И Кантемир поехал назавтра один в кремлёвский дворец. Едва он вернулся, Мария кинулась к нему с расспросами. Но больше всего интересовало её не то, что происходило, а как выглядит Пётр, каково его настроение и была ли на этом сборище Екатерина.
Екатерины не было — она ещё не совсем оправилась от родов: принесла наконец своему стареющему мужу маленького Петра.
— Зала огромная, народу битком, — рассказывал отец дочери, — царевича ввели так, будто охрана его не отходила от него ни на шаг. Он был бледен, в парадном кафтане и драгоценном камзоле, но без шпаги и без всяких знаков различия.
Пётр сидел на высоком стуле в окружении сановников, всех первых лиц государства, и угрюмо молчал.
Едва Алексей вошёл, как бросился перед отцом на колени.
— Что учинил ты, сын мой, перед всей Европой, перед всем отечеством? — горестно обратился к нему отец. — Понимаешь ли ты, что обесславил меня, всю Россию, честь свою отдал цесарскому императору?
Первые же слова Петра ещё больше обескровили длинное лицо Алексея.
— Прости, государь, — припал он лбом к ногам Петра, — виноват я перед тобой, перед всем народом, виноват, и нет мне прощения. Только и уповаю на милость твою, недостойный тебя, государь, сын, опозоривший седины отца...
Он долго ещё повторял слова покаяния и испрашивал прощения за все свои вины, молил о помиловании.

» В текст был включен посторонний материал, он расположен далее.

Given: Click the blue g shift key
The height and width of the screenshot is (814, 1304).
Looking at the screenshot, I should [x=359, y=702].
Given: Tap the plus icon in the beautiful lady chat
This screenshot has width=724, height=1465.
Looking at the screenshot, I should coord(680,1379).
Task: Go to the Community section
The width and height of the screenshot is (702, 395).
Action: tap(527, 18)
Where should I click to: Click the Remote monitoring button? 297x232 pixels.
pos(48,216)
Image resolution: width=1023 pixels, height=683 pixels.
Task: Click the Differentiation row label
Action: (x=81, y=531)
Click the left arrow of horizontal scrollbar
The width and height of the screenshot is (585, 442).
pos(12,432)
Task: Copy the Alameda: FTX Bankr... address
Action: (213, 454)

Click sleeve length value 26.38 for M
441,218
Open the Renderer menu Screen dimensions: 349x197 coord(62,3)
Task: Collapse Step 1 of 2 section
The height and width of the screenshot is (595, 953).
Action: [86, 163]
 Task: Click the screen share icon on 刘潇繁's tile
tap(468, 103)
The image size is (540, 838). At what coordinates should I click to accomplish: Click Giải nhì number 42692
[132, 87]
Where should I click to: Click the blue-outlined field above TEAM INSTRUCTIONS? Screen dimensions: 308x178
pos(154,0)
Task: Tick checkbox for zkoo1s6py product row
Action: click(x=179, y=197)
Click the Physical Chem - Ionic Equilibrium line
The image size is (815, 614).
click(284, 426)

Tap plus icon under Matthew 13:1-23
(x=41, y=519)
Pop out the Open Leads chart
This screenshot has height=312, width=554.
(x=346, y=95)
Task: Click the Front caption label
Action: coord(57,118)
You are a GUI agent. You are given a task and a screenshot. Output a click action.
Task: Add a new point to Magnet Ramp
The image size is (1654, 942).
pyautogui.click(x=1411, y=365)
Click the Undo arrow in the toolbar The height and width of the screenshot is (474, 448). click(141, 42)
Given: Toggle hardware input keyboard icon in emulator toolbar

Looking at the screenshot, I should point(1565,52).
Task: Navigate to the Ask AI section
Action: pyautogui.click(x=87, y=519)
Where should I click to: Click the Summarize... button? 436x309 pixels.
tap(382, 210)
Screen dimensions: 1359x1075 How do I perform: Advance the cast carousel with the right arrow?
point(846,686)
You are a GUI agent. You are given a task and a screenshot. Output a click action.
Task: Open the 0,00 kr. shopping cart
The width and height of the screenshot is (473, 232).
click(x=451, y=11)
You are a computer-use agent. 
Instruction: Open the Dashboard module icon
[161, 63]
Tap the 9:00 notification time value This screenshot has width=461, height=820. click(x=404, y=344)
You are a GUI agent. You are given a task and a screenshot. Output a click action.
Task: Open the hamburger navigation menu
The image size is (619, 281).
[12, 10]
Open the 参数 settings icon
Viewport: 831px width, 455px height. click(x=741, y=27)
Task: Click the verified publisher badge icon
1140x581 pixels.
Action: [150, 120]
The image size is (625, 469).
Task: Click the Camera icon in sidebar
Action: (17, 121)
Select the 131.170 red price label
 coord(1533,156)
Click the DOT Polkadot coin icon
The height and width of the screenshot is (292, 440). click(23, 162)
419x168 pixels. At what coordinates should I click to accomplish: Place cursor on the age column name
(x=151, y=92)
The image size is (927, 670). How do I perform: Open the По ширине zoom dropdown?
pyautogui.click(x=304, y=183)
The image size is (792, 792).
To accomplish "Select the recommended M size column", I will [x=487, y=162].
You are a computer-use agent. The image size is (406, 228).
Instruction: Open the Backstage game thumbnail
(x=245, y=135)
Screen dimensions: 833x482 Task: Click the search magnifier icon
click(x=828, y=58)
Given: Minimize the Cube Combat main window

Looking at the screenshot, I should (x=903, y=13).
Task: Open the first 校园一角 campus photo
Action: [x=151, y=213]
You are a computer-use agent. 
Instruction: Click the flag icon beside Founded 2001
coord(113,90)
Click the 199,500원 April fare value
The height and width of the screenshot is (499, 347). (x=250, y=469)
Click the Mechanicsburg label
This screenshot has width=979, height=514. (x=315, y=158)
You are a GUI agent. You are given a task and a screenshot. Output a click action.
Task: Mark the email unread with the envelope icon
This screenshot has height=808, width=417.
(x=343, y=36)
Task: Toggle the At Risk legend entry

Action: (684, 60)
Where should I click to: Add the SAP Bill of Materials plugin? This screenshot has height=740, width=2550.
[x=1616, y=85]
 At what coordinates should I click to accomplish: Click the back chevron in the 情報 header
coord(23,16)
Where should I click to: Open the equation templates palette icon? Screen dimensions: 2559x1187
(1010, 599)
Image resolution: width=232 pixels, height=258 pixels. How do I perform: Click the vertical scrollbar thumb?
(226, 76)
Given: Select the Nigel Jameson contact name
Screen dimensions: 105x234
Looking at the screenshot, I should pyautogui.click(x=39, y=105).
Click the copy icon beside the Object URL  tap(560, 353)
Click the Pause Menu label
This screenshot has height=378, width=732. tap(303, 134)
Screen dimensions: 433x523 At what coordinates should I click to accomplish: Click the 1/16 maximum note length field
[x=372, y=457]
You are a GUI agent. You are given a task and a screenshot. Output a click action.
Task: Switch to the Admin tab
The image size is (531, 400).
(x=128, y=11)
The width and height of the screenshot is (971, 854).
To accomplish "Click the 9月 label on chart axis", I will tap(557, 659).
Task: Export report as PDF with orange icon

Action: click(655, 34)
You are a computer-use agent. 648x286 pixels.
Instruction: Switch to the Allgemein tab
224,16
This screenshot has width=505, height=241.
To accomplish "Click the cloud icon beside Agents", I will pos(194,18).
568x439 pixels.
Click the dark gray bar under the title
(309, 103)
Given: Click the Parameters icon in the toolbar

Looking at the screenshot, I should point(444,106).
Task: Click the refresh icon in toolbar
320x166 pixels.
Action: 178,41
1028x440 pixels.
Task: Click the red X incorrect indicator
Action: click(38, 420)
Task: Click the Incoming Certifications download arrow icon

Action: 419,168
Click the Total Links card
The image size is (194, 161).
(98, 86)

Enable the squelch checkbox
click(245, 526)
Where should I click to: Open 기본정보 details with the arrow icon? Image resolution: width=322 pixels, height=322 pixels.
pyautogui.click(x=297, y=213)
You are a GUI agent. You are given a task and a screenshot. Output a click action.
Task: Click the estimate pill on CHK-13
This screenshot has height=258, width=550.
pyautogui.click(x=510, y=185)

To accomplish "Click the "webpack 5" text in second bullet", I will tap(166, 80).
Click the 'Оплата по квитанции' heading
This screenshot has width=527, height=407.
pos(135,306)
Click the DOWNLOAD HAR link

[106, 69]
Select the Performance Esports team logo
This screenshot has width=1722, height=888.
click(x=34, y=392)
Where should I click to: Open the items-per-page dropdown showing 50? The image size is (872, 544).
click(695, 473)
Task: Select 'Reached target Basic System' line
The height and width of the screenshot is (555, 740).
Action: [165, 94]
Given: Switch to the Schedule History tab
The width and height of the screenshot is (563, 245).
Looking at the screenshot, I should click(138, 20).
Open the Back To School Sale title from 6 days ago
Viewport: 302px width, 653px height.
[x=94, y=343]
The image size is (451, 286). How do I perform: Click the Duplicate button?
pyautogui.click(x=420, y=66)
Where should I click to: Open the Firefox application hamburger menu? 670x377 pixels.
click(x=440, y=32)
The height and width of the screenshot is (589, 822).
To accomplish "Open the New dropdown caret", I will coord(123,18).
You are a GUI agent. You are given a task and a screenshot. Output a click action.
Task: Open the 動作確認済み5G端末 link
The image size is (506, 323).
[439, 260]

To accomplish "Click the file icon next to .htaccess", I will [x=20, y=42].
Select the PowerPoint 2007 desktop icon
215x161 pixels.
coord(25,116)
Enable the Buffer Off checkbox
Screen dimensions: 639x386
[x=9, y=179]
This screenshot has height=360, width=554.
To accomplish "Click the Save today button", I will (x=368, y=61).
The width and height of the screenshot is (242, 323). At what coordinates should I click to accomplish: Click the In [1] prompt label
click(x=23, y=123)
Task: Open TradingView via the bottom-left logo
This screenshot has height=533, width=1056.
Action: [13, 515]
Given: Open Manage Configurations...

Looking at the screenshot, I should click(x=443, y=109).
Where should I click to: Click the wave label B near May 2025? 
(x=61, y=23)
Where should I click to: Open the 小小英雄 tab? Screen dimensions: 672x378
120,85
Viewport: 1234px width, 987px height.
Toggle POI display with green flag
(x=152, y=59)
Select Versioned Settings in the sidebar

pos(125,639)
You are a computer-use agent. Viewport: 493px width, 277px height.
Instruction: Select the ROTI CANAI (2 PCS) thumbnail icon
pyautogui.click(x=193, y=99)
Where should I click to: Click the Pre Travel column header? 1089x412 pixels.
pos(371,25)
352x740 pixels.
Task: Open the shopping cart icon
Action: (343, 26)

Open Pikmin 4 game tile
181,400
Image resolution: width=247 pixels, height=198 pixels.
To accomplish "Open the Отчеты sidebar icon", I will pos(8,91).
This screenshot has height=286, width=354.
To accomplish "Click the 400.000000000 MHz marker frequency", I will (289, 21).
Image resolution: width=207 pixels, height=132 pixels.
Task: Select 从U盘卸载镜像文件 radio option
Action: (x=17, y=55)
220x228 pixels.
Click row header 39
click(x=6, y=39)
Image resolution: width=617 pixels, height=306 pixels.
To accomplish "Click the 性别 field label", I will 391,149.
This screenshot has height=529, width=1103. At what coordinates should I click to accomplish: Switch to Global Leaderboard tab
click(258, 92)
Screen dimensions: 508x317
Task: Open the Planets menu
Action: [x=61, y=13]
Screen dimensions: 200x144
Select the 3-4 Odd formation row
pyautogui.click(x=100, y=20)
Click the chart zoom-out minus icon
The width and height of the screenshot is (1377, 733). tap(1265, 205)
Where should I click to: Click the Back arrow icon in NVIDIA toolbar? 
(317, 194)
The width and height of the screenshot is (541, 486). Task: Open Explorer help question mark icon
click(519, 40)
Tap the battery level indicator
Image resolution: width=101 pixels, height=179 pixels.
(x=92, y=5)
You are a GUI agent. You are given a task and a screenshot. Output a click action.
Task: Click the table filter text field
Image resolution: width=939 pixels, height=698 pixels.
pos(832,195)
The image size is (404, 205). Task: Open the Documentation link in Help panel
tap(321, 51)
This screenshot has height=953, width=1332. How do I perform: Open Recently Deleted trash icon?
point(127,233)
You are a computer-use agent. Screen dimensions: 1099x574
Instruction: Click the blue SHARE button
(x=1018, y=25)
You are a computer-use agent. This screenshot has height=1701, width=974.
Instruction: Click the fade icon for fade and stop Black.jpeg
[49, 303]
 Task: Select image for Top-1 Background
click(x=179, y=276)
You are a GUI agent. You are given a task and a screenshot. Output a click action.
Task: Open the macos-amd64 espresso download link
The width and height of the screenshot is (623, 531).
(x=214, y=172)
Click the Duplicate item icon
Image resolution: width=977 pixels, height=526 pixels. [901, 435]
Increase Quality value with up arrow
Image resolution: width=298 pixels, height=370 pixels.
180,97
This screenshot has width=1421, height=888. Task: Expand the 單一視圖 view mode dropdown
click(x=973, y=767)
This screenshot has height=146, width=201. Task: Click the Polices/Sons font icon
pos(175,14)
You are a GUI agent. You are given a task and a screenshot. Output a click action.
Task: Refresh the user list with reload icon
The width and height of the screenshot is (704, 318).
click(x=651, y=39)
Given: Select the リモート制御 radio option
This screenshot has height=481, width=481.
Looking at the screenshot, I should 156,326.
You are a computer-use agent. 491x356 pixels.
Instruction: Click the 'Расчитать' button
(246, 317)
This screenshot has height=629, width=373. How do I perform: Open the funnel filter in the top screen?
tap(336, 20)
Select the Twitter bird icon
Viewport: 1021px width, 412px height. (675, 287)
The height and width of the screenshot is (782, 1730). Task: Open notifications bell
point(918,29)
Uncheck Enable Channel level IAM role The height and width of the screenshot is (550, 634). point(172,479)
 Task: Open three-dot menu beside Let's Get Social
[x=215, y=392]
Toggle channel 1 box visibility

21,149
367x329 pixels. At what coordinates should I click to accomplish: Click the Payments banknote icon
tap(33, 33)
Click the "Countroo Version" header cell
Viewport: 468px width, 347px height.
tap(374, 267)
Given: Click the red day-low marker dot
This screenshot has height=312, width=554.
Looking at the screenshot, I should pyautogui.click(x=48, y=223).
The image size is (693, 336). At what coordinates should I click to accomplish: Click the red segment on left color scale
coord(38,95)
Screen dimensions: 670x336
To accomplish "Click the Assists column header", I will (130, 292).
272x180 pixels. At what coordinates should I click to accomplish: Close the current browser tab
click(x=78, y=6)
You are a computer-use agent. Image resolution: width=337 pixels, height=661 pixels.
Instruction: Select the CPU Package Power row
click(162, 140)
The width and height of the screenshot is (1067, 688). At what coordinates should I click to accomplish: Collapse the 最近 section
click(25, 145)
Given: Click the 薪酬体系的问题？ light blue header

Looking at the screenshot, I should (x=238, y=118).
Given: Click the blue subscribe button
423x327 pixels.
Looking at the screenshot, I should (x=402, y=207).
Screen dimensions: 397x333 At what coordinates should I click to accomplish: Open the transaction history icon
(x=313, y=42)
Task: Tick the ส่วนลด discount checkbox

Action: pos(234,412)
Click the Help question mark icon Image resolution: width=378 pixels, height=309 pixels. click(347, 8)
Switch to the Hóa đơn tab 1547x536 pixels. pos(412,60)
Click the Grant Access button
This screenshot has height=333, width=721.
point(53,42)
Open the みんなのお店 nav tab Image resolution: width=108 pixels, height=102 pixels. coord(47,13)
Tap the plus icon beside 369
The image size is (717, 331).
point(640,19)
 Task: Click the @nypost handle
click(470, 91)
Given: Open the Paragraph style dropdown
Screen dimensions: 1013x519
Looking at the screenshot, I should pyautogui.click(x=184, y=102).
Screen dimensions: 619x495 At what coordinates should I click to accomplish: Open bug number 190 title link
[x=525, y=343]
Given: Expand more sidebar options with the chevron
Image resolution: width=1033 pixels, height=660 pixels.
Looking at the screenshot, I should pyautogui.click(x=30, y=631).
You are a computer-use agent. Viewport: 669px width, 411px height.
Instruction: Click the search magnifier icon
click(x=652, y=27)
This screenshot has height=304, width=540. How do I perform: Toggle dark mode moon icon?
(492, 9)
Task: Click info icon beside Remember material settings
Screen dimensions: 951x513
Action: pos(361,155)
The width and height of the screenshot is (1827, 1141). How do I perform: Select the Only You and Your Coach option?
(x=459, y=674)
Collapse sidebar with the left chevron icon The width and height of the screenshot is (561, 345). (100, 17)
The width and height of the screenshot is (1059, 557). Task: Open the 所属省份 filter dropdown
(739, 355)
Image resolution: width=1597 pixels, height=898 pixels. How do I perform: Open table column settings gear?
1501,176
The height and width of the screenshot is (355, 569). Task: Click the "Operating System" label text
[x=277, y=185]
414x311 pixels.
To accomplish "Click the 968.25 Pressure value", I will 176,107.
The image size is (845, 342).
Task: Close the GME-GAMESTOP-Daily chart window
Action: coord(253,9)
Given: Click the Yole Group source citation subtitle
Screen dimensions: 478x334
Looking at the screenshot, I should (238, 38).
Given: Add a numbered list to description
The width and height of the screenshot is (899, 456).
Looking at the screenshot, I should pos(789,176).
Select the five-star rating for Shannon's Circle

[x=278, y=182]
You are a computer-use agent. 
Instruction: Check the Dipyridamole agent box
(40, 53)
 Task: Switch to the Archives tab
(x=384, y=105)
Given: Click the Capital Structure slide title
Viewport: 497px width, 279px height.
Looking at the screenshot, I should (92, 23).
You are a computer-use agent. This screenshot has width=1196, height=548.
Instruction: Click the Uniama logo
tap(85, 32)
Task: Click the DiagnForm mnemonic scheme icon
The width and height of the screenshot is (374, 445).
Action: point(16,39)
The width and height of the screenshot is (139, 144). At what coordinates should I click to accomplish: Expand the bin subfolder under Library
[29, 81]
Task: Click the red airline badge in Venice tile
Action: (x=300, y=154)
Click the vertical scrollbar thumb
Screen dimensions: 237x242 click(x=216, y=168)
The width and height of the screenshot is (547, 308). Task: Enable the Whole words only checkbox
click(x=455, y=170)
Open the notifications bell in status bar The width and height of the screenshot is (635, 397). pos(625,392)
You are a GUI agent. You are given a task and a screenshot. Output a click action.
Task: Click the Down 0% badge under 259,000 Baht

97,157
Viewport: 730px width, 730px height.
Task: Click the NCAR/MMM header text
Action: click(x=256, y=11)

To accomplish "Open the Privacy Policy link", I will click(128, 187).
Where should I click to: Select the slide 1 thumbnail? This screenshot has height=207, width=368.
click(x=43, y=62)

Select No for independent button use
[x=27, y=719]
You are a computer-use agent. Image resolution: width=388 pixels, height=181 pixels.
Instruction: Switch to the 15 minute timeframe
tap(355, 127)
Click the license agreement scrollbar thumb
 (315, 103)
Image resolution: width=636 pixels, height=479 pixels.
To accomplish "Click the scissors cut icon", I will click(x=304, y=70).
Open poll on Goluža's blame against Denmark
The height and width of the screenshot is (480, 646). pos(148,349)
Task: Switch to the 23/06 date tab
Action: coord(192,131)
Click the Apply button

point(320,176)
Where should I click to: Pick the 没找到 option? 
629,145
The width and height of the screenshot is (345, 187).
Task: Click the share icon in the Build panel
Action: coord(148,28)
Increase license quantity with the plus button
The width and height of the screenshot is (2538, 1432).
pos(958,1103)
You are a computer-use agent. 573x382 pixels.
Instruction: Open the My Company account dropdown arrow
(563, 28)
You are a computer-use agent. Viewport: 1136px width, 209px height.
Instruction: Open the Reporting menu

— Помилуй меня, государь, — бормотал он в слезах.
Пётр молча слушал покаянные речи царевича, внимал его быстрым и как будто от души сказанным речам.
Потом вымолвил тяжело и горестно:
— Помилую тебя лишь тогда, когда откроешь мне имена всех, кто присоветовал тебе бежать от отцовского догляда, да откажешься от отцовского наследия — негоже, чтобы такой непотребный сын взошёл на российский престол, коли хватило ума просить протекции в чужой стране, у чужих людей...
— На всё согласен, батюшка, — вновь забормотал Алексей, трусливо прикрывая голову руками, словно бы теперь, вот сейчас, должен сверкнуть топор палача. — И не надобно мне отцова наследия, отрекусь хоть сей миг, — плача, приговаривал он.
— Что ж, перед святыми иконами повторишь своё отречение, чтобы и святая церковь знала, что не я лишаю тебя наследия, а ты сам избрал это...
Царевич легко закивал головой, соглашаясь, и Пётр знаком велел ему подняться с колен.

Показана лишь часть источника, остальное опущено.